If they want to leave and find a church that respects them as whole persons, that’s their right too.
At the end of the day I’m not a relativist. I respect your right to be wrong, but I’m not going to pretend wrong is right.
Limiting religious leadership by gender is wrong.
As a Pagan I have no sacred texts to tell me gender discrimination is wrong. But as helpful as the writings of our ancestors can be, they always reflect the times and traditions of the people who wrote them. Tradition is decidedly mixed – when men have dominated a society (which is most times in most places) they’ve usually dominated the religion as well.
“We’ve always done it this way” is no excuse for not embodying sacred values and virtues in the best way possible here and now.
For me, it comes down to this: if a deity calls someone to Their service, who am I to tell that person they’re wrong?
I clearly remember the first time I encountered this. I was 9 or 10 years old and I was just starting to realize that much of what I was being taught in the Baptist church ain’t necessarily so. The 6:30 PM national news had a feature on a woman who was fighting to be ordained. I don’t remember which denomination – this was the early 70s, so it could have been most of them. I remember that when I heard the introduction I repeated what the Baptists told me: “God doesn’t call women to be preachers.”
After I heard this woman’s story, it hit me: who am I to tell her she’s wrong?
Scripture and tradition have been used to justify slavery and genocide – they’re not an infallable inerrant guide on other issues either. A religion that’s stuck in the culture of its founding days is a stagnant religion.
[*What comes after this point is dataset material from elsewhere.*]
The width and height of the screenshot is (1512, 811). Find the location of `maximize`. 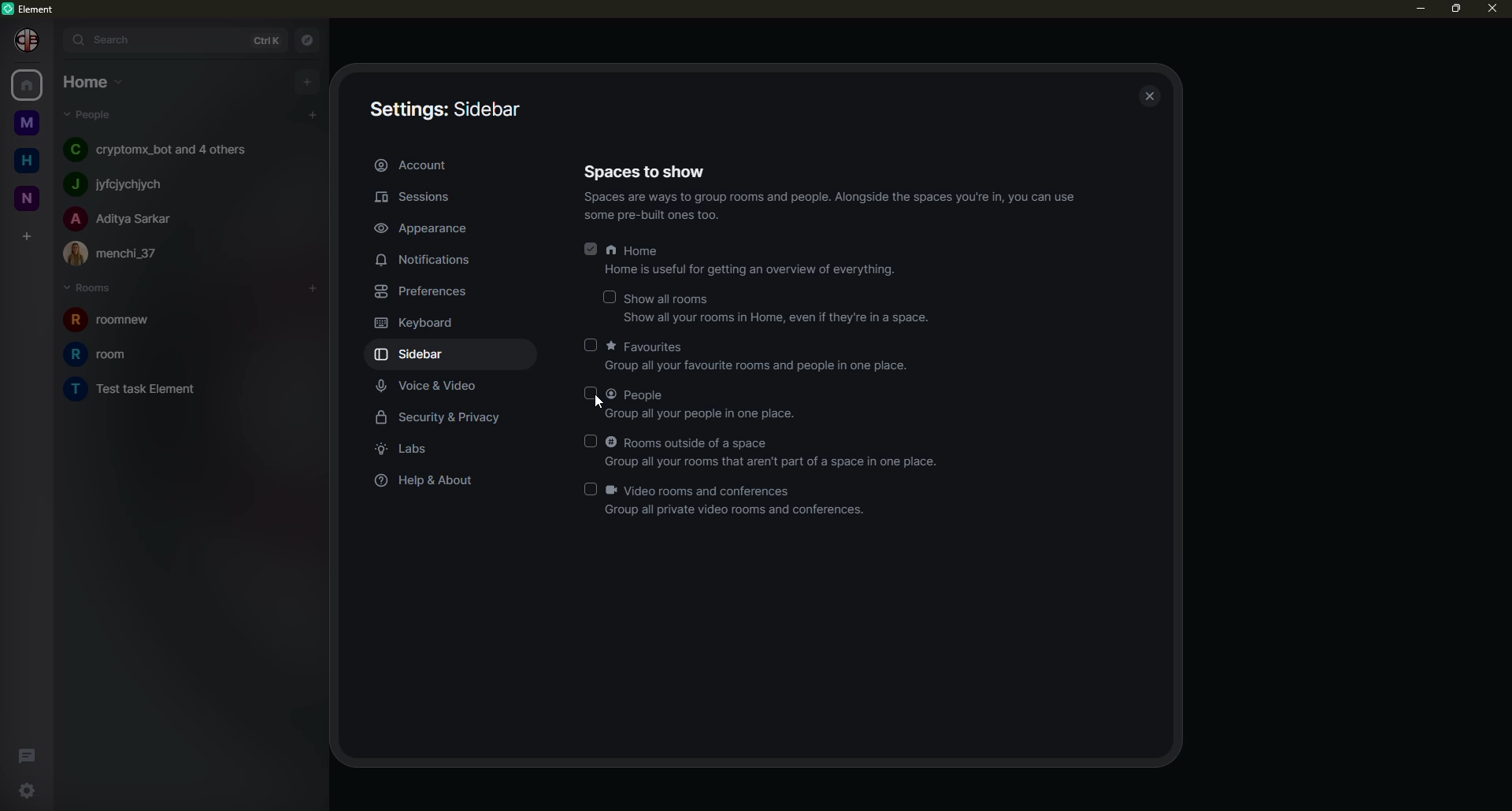

maximize is located at coordinates (1455, 9).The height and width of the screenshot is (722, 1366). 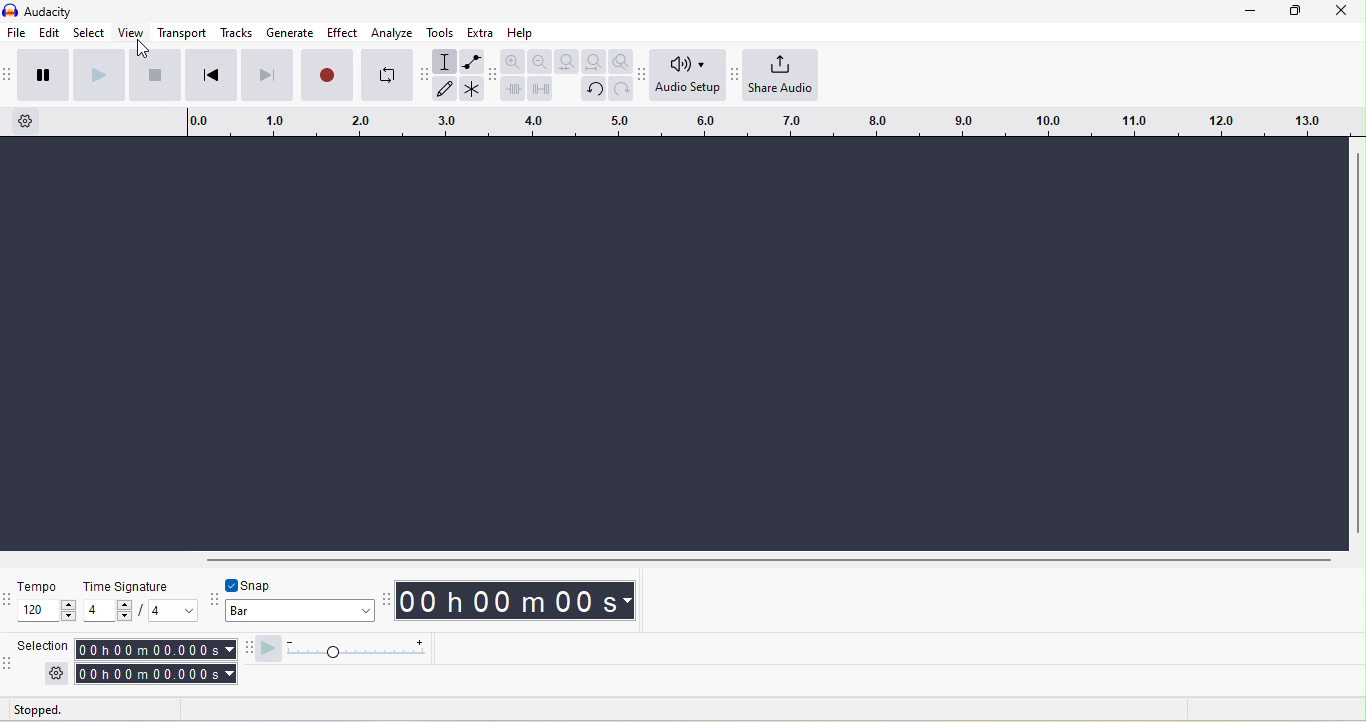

I mostly stay out of the internal affairs of other religions – my own religion keeps me plenty busy. If your religion restricts leadership roles based on gender, that’s your business. But if a woman or a non-binary person says they’re called to a role you say is limited to men, I’m going to be on their side.
Meanwhile, Eric Hogue needs to learn to separate his religious duties as pastor from his civic duties as mayor.